## Preparing and Pre-processing the dataset

- converting to lower case
- tokenize(punctuation preserved as tokens)

In [2]:
# declaring constants here which are used throughout
EMB_SIZE=300

In [3]:
categories = {'anger':0, 'sadness':1, 'joy':2, 'fear':3, 'disgust':4, 'guilt':5, 'shame':6}

In [4]:
'''
store embeddings in dictionary : {word:[300 sized embedding]}
'''
word2emb = {}
emb_file_path = './Datasets/Embeddings/ewe_uni_embeddings.txt' # 300 dimensional

with open(emb_file_path, 'r') as emb:
    lines = emb.readlines()
    for line in lines:
        dims = line.strip().split(" ")
        word = dims[0]
        emb = dims[1:] # embedding list
        emb = np.array([float(i) for i in emb])
        word2emb[word] = emb

In [30]:
'''
compute sentence representation : take average of word embeddings of all the words in the sentence
what about the words not in the embedding matrix?? - randomly initialise?

params : list of words of sentence
'''
def avg_embedding(word_list):
    emb_sum = np.array([0]*EMB_SIZE)
    mu, sigma = 0, 1
    for word in word_list:
        try:
            emb_sum = np.add(word2emb[word], emb_sum)
        except KeyError:
            emb_sum = np.add(np.random.normal(mu, sigma, 300), emb_sum) # number of dimensions
    return np.true_divide(emb_sum, len(word_list))

In [9]:
def pre_process(sentence):
    sentence = sentence.lower()
    pattern = r'''(?x)          # set flag to allow verbose regexps
            (?:[A-Z]\.)+        # abbreviations, e.g.

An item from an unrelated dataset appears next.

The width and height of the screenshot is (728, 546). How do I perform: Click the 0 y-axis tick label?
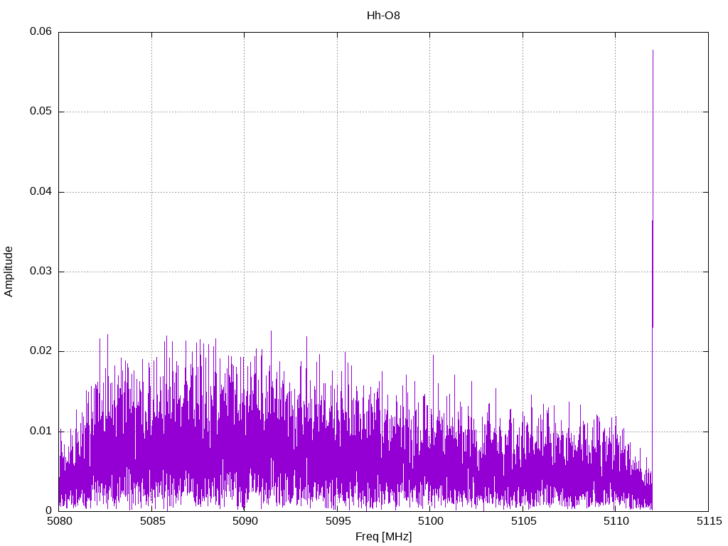pos(49,511)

U.S.A.
          | \w+(?:['-]\w+)*     # words with optional internal hyphens, and apostrophe
          | \$?\d+(?:\.\d+)?%?  # currency and percentages, e.g. $12.40, 82%
          | \.\.\.              # ellipsis
          | [.,;"?():_`-]       # these are separate tokens
        '''
    return RegexpTokenizer(pattern).tokenize(sentence)

In [31]:
with open('./dataset2.csv', 'r') as dataset:
    X,y = [],[]
    for line in dataset:
        sentence, cat = line.strip().rsplit(',',1) # reverse split at first comma
        words = pre_process(sentence)
        cat = categories[cat]
        X.append(avg_embedding(words))
        y.append(cat)

In [32]:
X = np.array(X)
y = np.array(y)
print(X.shape)
print(y.shape)

(7503, 300)
(7503,)


## Model for learning embeddings

Uni-labeled data : ISEAR 

architecture : input -> embedding layer -> hidden layer -> softmax

Trg objective : multinomial cross-entropy loss

Initialisation of word embeddings:
- Glove
- random initialisation from N(0,sigma^2) for words not in Glove

Model Hyperparameters, learners:
- Adam
- lr=0.001
- mini batch-size : 1024

## Classification model for emotion prediction

Compared 2 models : one with directly using features from emotion lexicon, other with learnt embeddings as features

For word embedding model,
    I/P to model -> sentence representation -> average of word vectors of all words in the sentence(size=300)
    
For model with features from lexicon : 
    I/P to model -> #words in sentence belonging to each category in the lexicon
    
2 classification models :
- L2 regularised multi class Logistic Regression
- SVM
10 FCV
macro F1-score -> avg F1 score over all emotion labels
F1 -> Harmonic mean of Precision and recall

### Using learnt emotion-enriched word embeddings

In [41]:
len(word2emb)

183712

Logistic Regression

In [33]:
lr_classifier = LogisticRegressionCV(cv=10, random_state=0, multi_class='multinomial').fit(X,y)



In [34]:
lr_classifier.score(X, y)

0.5175263228042116

Support Vector Machine

In [20]:
from sklearn import svm
from sklearn.model_selection import cross_val_score

In [35]:
svm_clf = svm.SVC(kernel='linear', C=1)
scores = cross_val_score(svm_clf, X, y, cv=10, scoring='f1_macro')
scores.mean()

0.41640952996205804